→ Records for the exercise

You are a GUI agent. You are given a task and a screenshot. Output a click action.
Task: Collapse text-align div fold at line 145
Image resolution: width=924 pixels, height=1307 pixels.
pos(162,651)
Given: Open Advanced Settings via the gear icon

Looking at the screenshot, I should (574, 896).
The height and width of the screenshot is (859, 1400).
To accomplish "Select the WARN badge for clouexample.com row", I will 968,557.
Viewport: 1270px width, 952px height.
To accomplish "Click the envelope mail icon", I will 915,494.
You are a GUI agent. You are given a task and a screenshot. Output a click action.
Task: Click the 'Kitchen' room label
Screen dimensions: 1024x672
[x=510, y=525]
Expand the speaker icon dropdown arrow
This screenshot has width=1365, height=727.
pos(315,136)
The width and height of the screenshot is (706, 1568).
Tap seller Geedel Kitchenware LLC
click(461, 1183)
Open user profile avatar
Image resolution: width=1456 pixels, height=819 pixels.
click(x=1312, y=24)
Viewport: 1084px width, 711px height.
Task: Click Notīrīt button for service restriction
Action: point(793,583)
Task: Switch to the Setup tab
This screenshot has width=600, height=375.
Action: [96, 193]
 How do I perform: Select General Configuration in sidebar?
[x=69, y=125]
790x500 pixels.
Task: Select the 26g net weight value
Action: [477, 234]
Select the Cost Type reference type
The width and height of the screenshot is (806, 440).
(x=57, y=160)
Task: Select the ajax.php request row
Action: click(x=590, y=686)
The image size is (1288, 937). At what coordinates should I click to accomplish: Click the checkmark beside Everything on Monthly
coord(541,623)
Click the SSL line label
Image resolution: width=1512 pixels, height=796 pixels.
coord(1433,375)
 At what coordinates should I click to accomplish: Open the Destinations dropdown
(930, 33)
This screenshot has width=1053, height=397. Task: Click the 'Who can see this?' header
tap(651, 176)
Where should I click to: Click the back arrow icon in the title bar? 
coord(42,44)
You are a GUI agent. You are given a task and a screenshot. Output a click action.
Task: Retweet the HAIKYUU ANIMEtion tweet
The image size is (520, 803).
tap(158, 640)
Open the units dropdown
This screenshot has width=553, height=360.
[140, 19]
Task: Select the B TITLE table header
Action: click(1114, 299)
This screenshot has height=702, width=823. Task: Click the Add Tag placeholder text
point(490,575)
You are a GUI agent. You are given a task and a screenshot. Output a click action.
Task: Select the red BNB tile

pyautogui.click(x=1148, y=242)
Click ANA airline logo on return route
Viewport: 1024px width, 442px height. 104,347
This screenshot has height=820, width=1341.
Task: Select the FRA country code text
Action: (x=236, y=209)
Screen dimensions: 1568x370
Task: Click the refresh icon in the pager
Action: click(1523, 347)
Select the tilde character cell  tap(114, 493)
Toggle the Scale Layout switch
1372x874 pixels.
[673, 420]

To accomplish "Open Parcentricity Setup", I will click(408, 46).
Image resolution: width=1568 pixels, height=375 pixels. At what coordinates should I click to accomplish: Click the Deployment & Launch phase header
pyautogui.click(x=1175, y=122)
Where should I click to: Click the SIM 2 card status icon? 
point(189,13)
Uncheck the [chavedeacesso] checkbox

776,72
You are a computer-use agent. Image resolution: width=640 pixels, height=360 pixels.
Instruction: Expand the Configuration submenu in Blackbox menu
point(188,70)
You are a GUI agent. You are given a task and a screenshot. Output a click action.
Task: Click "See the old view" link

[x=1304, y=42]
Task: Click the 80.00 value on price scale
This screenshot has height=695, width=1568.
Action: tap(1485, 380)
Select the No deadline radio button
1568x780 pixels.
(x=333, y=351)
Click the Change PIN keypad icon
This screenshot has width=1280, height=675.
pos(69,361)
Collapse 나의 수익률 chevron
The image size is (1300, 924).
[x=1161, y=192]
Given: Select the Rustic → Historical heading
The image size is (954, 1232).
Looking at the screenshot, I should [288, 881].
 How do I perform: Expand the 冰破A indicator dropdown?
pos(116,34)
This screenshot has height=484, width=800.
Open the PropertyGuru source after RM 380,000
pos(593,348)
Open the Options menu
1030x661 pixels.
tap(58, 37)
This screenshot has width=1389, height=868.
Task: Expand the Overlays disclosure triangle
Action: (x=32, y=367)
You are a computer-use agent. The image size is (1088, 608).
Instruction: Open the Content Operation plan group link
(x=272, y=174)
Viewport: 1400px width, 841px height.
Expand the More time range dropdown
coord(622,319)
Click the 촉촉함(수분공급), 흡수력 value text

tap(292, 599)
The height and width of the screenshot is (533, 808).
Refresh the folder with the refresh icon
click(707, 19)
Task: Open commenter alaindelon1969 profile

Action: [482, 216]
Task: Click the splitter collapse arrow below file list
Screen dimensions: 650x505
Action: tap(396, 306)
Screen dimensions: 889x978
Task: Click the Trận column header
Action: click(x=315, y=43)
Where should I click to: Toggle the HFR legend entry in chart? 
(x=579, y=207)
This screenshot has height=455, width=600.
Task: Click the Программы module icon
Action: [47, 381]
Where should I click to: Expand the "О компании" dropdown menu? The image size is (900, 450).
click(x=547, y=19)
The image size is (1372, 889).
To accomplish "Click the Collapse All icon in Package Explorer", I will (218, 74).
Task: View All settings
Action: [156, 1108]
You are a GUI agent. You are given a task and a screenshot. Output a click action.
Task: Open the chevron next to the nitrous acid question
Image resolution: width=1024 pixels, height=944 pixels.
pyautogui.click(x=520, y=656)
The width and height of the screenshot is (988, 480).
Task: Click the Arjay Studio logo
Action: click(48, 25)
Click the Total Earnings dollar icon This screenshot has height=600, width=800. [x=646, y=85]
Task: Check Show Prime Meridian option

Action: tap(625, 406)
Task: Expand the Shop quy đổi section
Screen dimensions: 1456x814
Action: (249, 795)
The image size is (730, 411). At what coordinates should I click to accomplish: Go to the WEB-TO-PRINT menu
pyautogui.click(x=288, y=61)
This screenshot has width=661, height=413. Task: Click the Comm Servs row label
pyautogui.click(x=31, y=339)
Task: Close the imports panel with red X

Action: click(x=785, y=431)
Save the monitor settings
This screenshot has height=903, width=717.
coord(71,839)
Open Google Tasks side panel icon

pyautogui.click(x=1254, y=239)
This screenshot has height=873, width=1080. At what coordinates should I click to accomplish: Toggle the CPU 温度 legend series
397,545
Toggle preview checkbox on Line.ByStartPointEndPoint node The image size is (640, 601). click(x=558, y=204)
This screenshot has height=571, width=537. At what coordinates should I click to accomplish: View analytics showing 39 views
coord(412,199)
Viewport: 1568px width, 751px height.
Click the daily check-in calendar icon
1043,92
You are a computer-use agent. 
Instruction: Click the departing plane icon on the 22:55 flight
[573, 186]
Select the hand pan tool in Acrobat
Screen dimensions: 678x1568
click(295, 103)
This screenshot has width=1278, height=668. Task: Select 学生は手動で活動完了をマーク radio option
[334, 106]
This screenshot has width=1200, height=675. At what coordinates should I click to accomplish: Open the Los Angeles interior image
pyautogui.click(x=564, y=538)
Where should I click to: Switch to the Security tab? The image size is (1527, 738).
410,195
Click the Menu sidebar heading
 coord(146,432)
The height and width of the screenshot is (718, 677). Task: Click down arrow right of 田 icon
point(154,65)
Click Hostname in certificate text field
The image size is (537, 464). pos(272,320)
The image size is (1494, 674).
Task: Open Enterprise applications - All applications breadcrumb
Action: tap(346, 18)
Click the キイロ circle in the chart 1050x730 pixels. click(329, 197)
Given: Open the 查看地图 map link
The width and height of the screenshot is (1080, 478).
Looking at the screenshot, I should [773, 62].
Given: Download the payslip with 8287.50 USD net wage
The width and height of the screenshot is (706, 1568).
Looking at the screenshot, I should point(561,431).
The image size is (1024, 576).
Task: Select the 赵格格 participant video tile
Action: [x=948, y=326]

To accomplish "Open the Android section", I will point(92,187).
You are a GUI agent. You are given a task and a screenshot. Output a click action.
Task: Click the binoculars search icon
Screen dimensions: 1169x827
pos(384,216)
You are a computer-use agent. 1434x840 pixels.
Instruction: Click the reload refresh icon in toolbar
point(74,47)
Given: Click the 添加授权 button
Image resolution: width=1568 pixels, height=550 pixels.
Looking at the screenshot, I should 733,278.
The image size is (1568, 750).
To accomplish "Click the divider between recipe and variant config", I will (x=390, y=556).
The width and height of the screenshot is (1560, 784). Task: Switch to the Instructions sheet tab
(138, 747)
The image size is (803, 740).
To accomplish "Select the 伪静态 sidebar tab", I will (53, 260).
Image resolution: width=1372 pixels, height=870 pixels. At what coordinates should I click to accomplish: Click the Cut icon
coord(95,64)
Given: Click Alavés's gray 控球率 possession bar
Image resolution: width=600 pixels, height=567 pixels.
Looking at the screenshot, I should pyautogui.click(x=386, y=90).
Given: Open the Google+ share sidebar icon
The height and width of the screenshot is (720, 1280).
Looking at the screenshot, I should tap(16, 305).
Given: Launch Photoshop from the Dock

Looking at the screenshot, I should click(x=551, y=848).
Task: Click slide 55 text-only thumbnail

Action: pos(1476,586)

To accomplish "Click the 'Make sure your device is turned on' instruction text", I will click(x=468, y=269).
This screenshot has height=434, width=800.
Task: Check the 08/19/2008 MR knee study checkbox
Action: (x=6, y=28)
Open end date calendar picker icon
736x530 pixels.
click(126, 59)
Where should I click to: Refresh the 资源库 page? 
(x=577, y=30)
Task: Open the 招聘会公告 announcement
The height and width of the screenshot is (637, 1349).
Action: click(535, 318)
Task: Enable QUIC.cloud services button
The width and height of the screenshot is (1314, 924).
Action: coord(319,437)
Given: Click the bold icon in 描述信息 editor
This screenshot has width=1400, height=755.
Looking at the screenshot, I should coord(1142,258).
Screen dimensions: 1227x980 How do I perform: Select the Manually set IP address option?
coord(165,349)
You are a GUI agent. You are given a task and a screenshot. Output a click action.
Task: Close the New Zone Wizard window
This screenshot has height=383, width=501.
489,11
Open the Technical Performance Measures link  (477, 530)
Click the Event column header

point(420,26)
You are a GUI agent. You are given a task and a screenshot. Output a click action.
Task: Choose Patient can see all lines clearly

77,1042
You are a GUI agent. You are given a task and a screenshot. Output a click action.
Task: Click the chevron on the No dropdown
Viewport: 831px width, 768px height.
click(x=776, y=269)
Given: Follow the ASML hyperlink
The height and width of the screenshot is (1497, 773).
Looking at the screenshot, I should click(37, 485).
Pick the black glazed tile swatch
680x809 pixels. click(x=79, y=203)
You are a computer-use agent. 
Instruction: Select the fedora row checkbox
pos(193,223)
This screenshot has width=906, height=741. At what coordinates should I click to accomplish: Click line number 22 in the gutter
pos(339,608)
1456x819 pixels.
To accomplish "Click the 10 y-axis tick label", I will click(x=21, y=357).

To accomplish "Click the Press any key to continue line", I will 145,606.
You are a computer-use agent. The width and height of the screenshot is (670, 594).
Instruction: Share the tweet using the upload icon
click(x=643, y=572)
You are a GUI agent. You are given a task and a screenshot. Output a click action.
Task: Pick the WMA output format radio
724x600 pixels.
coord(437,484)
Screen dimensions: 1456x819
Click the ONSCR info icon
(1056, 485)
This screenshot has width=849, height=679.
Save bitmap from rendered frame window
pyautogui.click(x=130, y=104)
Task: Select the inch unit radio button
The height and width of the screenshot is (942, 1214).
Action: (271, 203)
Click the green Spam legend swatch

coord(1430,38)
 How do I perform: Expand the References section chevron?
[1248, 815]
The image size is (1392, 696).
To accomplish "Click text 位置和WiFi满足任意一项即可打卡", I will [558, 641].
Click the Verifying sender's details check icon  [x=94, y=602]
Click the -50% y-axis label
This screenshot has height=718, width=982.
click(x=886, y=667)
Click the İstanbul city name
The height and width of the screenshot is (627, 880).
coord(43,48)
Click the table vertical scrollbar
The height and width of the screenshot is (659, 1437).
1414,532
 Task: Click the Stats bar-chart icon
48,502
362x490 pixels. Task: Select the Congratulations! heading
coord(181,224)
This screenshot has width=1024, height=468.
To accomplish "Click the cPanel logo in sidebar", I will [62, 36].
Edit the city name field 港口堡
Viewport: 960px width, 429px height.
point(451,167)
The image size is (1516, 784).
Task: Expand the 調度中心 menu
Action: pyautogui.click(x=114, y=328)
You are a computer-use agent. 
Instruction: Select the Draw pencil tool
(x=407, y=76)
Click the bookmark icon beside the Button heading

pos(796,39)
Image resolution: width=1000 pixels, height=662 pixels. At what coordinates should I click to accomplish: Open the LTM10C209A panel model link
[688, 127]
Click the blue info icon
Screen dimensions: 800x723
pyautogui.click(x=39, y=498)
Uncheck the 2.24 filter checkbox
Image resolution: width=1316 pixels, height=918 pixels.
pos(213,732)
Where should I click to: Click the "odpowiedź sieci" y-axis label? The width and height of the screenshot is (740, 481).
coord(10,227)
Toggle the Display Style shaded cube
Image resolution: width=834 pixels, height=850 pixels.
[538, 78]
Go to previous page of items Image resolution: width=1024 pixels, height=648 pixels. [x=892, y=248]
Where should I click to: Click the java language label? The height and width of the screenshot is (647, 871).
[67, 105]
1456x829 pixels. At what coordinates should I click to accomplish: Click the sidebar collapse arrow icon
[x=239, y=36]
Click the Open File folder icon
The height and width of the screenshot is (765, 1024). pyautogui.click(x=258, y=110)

→ Task description
Copy out the material from the line with "This screenshot has height=571, width=537." up to and including the line with "Action: tap(346, 18)", unchanged.

→ Solution for this problem
This screenshot has height=571, width=537. At what coordinates should I click to accomplish: View analytics showing 39 views
coord(412,199)
Viewport: 1568px width, 751px height.
Click the daily check-in calendar icon
1043,92
You are a computer-use agent. 
Instruction: Click the departing plane icon on the 22:55 flight
[573, 186]
Select the hand pan tool in Acrobat
Screen dimensions: 678x1568
click(295, 103)
This screenshot has width=1278, height=668. Task: Select 学生は手動で活動完了をマーク radio option
[334, 106]
This screenshot has width=1200, height=675. At what coordinates should I click to accomplish: Open the Los Angeles interior image
pyautogui.click(x=564, y=538)
Where should I click to: Switch to the Security tab? The image size is (1527, 738).
410,195
Click the Menu sidebar heading
 coord(146,432)
The height and width of the screenshot is (718, 677). Task: Click down arrow right of 田 icon
point(154,65)
Click Hostname in certificate text field
The image size is (537, 464). pos(272,320)
The image size is (1494, 674).
Task: Open Enterprise applications - All applications breadcrumb
Action: tap(346, 18)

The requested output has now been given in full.